Spengler, as most would put it, is a city within a city. The Canton might be within Albeit’s borders, but for all intents and purposes, the people living within it are in their own town—or country, even. The “Regiment” is to thank for that.

As one Hauraki resident put it, “Spengler’s a little like the Vatican City of Albeit. It’s powerful, it’s prestigious, but you know they don’t have much to do with Rome.”

At the time of Albeit’s foundation, which occurred near the waning moments of the 20th century, a large group—they called themselves “The Regiment”—arrived from the Northeast. They had been looking for a place to establish themselves and increase their membership, and saw the Canton of Spengler as the perfect opportunity. Enough “Regiment Members” were there to fill all the construction, planning and architectural requirements, meaning the whole region was built by—and for—the same group of people.

Many have derided the Canton as a cult, saying the government should look into the practices that occur “within Spengler’s borders.” The fault with this reasoning is that it excludes the 30% of Spengler’s residents who have nothing to do with the Regiment, but who instead found available housing and chose to live there. According to those non-Regiment residents?
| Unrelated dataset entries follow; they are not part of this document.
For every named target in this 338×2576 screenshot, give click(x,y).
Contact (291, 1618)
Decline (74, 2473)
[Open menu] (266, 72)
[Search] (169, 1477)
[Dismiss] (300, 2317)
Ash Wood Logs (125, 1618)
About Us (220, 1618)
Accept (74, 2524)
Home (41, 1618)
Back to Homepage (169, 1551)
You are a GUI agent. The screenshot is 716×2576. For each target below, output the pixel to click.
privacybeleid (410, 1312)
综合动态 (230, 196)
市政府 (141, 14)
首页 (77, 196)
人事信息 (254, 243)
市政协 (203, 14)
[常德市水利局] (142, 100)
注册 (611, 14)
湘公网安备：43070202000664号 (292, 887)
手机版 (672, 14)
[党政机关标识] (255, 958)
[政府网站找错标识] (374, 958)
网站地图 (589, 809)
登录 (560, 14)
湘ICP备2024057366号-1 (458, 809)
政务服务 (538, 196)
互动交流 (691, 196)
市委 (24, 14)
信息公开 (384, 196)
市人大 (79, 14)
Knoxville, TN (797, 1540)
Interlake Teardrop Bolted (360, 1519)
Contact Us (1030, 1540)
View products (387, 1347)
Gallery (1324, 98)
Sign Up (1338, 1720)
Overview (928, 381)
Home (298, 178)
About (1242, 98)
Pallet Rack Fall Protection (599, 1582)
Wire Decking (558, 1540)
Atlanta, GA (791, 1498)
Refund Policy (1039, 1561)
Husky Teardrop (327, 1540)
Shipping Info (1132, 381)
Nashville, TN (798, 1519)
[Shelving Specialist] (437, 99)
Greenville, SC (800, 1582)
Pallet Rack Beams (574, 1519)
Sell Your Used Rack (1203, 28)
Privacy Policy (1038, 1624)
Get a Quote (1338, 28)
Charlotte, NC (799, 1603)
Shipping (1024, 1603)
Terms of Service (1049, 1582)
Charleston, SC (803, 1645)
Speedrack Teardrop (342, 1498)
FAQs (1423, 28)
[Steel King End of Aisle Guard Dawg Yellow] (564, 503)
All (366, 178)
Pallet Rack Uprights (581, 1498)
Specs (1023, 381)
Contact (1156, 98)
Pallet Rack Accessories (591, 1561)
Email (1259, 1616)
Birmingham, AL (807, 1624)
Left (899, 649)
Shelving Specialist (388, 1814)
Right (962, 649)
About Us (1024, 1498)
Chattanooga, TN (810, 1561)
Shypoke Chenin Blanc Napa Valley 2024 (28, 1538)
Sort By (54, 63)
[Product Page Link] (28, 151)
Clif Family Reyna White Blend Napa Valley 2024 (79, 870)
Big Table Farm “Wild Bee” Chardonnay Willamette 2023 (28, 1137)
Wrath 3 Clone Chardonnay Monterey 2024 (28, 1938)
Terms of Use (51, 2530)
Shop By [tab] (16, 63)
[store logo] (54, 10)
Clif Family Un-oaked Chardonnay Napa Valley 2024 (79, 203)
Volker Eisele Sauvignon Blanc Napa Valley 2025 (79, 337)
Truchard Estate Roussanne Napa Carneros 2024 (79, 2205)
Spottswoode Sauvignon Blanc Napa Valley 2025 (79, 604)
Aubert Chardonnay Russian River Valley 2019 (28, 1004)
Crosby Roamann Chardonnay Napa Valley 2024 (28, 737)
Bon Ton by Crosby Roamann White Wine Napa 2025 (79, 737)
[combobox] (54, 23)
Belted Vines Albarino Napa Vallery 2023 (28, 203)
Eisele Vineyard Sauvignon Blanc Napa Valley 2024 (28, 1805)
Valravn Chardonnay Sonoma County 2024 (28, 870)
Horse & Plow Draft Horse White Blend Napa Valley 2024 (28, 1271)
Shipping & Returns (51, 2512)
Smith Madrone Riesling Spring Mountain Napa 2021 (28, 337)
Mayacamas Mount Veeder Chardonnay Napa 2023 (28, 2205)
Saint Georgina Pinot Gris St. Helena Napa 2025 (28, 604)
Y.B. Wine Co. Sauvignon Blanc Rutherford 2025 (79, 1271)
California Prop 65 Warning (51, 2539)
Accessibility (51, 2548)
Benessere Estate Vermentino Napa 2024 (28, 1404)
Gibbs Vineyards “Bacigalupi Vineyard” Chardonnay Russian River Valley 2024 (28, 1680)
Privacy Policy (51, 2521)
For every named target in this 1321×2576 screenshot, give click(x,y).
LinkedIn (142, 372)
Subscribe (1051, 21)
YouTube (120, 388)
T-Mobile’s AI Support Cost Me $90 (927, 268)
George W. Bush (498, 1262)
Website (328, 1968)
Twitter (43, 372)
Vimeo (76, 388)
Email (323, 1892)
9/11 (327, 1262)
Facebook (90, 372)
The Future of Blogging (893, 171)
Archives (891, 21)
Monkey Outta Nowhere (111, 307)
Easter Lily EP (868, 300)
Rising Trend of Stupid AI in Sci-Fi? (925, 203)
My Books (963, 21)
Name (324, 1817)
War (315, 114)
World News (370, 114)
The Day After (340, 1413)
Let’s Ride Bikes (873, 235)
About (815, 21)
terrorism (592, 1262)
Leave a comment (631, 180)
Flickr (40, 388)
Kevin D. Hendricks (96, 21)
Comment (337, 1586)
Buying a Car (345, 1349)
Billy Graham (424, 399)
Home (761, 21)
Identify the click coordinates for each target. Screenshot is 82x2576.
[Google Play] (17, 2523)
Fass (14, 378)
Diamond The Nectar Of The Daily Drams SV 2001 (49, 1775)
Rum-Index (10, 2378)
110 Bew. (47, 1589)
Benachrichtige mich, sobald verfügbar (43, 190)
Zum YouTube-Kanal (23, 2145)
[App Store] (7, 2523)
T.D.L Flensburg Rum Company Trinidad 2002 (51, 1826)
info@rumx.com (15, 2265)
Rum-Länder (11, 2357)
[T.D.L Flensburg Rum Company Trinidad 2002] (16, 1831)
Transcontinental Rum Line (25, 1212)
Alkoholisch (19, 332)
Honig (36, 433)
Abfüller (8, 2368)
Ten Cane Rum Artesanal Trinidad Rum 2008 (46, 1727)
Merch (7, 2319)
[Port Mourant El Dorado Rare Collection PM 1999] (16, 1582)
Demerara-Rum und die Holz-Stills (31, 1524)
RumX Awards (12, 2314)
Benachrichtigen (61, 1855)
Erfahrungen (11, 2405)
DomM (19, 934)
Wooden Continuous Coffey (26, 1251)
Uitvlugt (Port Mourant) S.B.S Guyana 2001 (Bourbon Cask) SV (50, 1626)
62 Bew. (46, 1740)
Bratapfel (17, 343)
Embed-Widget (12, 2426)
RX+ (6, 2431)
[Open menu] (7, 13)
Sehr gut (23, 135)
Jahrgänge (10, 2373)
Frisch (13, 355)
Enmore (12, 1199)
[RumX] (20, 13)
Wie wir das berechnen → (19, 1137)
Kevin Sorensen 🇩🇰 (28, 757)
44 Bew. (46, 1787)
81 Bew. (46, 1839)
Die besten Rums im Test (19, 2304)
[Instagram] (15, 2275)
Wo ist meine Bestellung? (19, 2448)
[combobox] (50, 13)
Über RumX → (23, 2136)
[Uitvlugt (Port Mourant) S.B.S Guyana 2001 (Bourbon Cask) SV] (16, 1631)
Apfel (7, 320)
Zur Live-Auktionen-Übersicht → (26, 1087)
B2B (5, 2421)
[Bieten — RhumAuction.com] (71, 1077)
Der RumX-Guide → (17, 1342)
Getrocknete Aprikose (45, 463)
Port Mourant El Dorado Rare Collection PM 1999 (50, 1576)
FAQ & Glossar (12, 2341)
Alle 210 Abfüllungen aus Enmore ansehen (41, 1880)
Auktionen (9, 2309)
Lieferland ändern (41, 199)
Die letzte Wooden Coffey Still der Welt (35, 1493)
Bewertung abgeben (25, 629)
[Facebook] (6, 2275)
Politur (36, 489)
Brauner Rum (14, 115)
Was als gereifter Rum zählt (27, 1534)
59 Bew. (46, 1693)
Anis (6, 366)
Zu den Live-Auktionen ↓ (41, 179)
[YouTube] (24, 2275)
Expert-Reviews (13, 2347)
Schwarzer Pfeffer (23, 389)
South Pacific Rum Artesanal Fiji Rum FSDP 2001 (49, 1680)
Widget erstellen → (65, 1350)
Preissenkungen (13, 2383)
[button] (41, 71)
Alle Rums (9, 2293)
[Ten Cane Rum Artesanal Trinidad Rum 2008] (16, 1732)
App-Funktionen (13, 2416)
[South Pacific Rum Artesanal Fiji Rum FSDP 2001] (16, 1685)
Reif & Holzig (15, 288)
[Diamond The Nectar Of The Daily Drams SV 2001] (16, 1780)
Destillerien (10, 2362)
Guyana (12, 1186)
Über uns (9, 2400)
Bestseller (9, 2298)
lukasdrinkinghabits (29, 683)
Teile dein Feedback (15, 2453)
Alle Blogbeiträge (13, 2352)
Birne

“It’s not a cult. It’s not overbearing. They’re normal people who just happen to be part of a society, like lots of Albeitians,” one Spengler resident said.

The Regiment is an independent group in the strict sense of the term; in other words, they do not depend on anyone. Members of the group handle everything from construction to education to financing, making Spengler seem more like a colony than an urban district. Within the Regiment, everyone is given an “Order” and a “Rank” within that Order, similar to what one might find in the military. These two items dictate social life within the commune, though not in the way many Albeitians might expect.

“People criticize us, saying that real families don’t rank people,” one member of the Regiment said. “Well, sure they do. The older siblings are treated with more respect than the toddlers. The most successful uncles command the most conversation at the family reunion. We accept that we’re not all equal, and that we all belong to different Orders, but our ability to accept and cherish our differences is what gives us such a strong family atmosphere.”

Unfortunately, these sorts of explanations rarely make it to Albeit proper. City residents know the Regiment mainly for the parades they orchestrate around Spengler, with many posting the “Cult marches” online and sneering at their militaristic atmosphere. Others might have attended a friend’s Rank ceremony, in which the person in question is promoted to a new level of respect and significance. What Albeitians never see are the humorous game nights that members of the group partake in, or the walks families enjoy around Spengler’s varied gardens. Such experiences are usually limited to reporters and wayward citizens.

The Regiment lives in a geometrically designed area, with four residential areas—named after their corresponding compass points—overlooking a central complex that houses workspaces, social areas, sports facilities, dining areas and utilities. Eschewing the subway, most members of the Regiment travel by underground walkways that connect their houses to the complex. In the winter, some members of the organization go months without having to travel outside. When they do venture into the public life, few Albeitians can distinguish them from the rest of the city’s residents; the order’s members are just as friendly, warm and engaging as anyone else within Albeit’s borders.

Slowly but surely, respect for the Regiment is increasing. The group’s distinct style of living embodies the independence and creativity that Albeit itself is known for. Until full acceptance comes around, however, the group’s members will have to deal with a general public that fails to understand their way of life.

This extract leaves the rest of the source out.